In California, the average retail electricity price is about $0.18/kWh, while wholesale rates are close to $.04/kWh. That means that utilities are losing about $.14/kWh for each retail credit they give rooftop solar customers for their surplus solar (since they could have purchased the electricity for much cheaper elsewhere). And since utilities have a lot of fixed costs sunk in grid infrastructure, Davis was able to calculate the total subsidized amount spread over non-rooftop solar customers and divide it by ratepayers to arrive at the $65 per year in ratepayer cost-shifting.
Ultimately, it’s that cost-shifting that explains why energy economists like Davis and Serverin Borenstein hate California’s new solar rooftop mandate so much.
But this cost-shifting doesn’t have to happen — it’s due specifically to electricity rate policies. And in that respect, Hawaii tells a different and more promising story. Ultimately, I believe that state’s rooftop solar policies are where California is headed soon.

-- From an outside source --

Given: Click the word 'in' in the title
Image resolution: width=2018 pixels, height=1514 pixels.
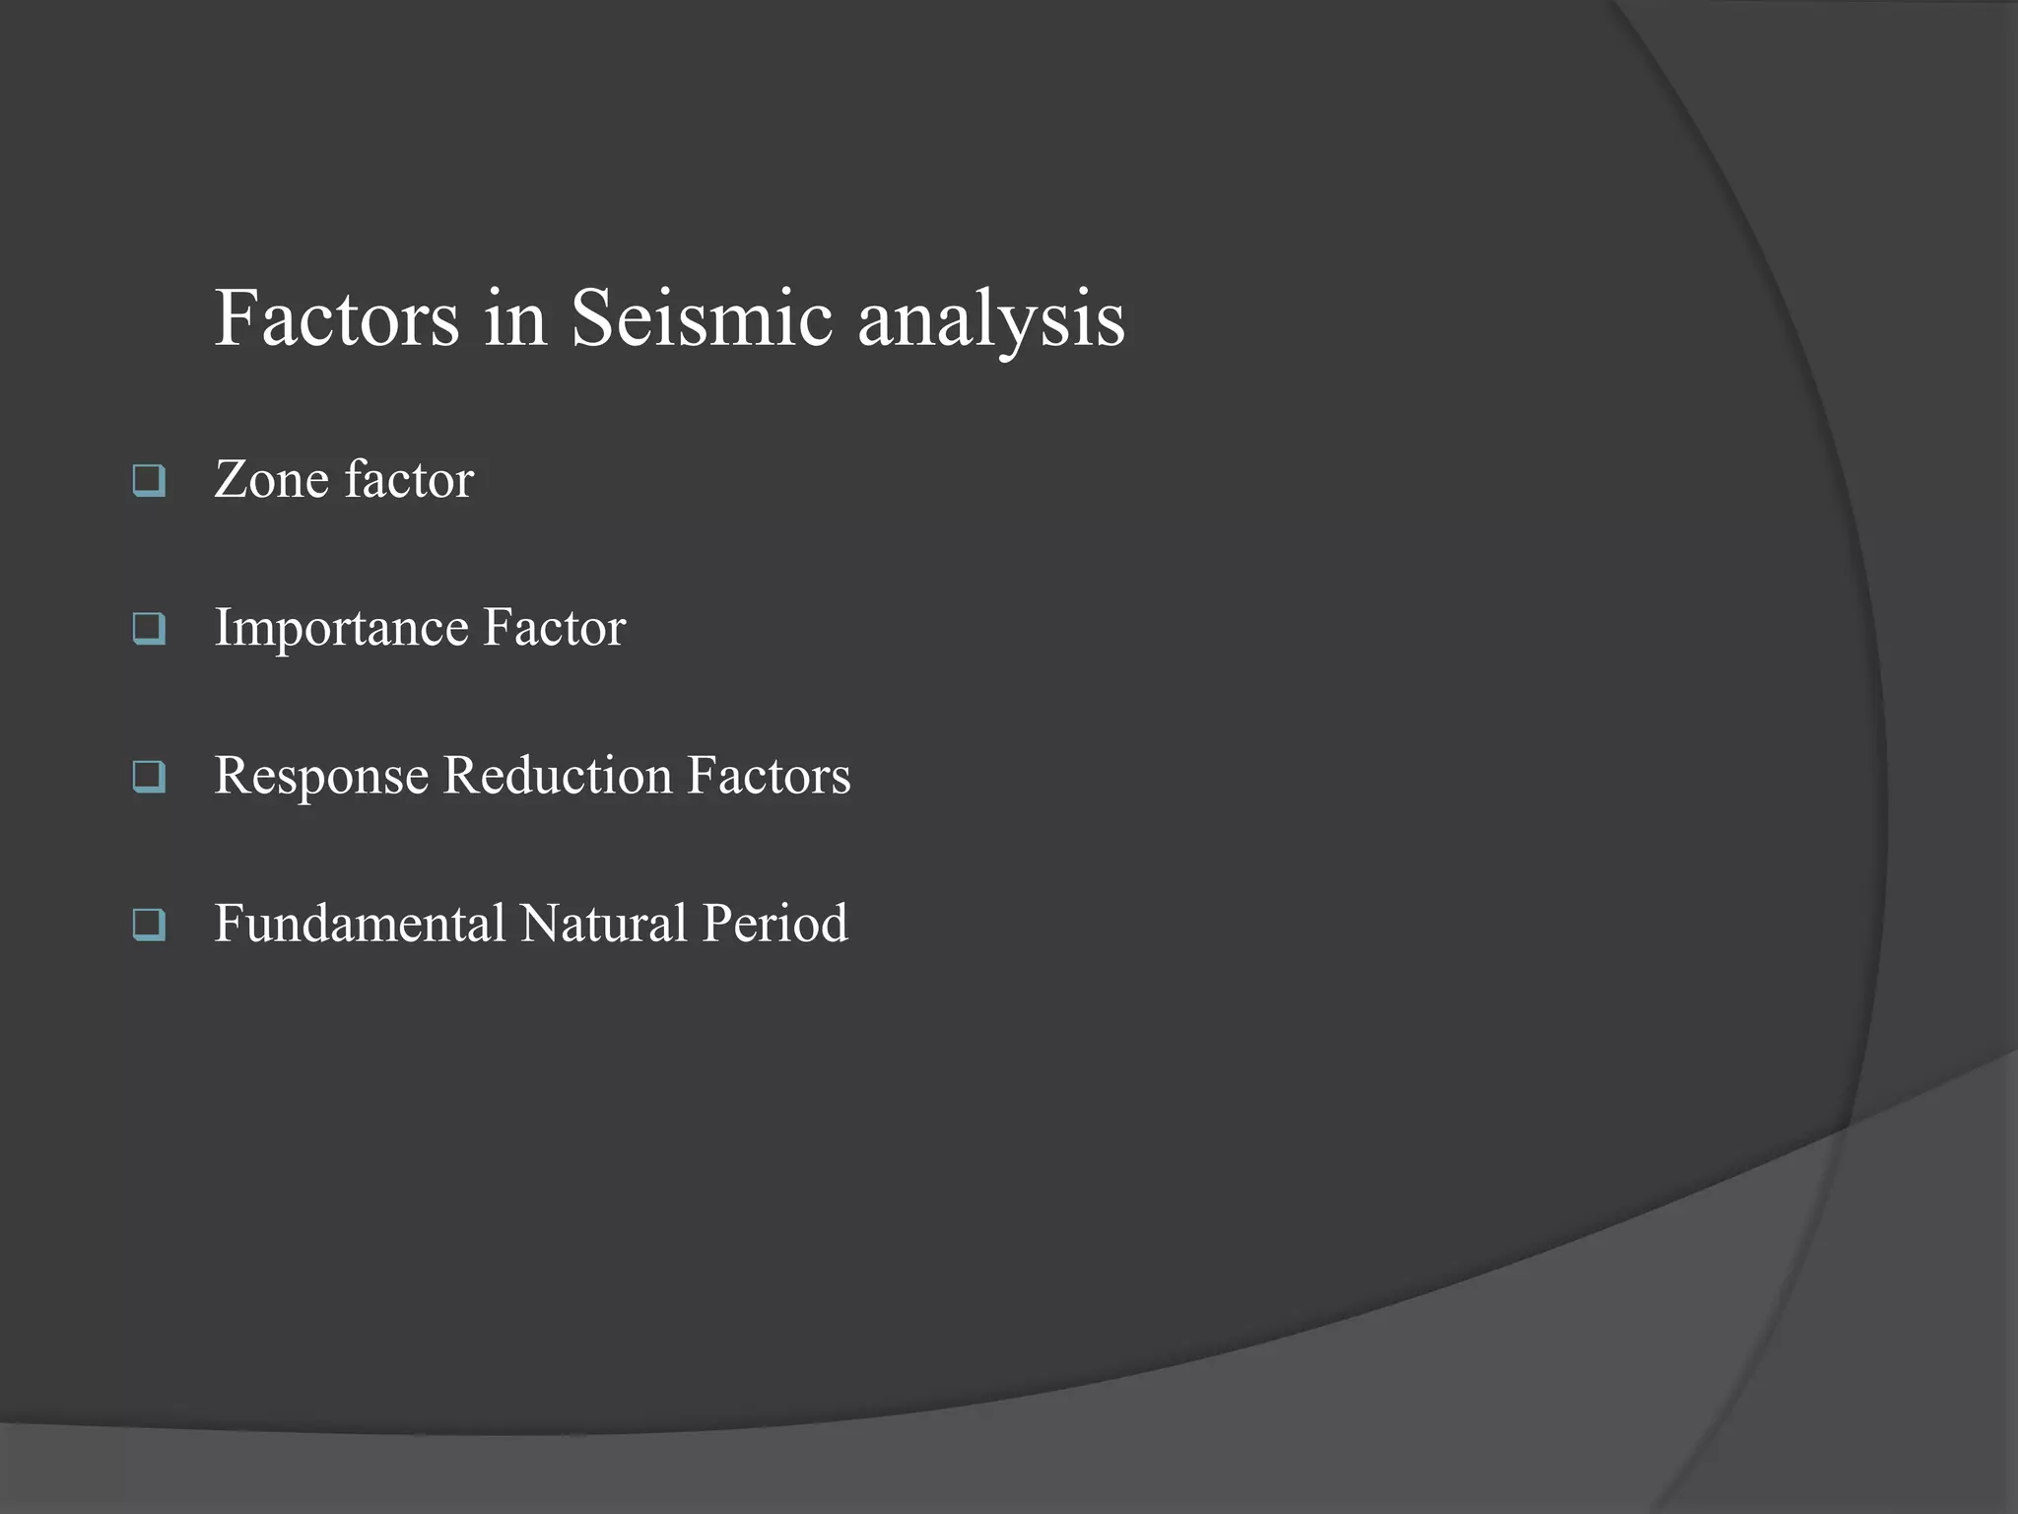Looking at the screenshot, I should tap(515, 318).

In Hawaii, utilities stopped offering full retail credit for surplus rooftop solar back in 2015. Instead, they essentially pay solar customers the wholesale rate for their surplus. As a result, utilities aren’t losing what would be $.14/kWh in California for each retail credit they give. So no cost-shifting happens.
And the impact on the ground for Hawaii rooftop solar customers? Homeowners are still ordering solar panels, but now home battery installations are starting to take off, too, as this state government chart from Utility Dive shows:
To be sure, it’s still relatively early days of the policy and the on-the-ground response. But given plunging battery prices, as well as cheaper solar installations, this solar-plus-battery technology solution seems like a great way to address complaints about cost-shifting and ratepayer subsidies. It also points to a path forward for the rest of the country, with a future of rooftop solar on most homes — and batteries in every basement or garage.
The upside is more clean technology deployed, a bigger market to bring down costs further on solar and home energy storage, reduced greenhouse gas emissions, and improved grid resilience in the case of extreme weather or other disasters. Not a bad deal all around, and one California will probably eventually see as well, as its rooftop solar policies evolve.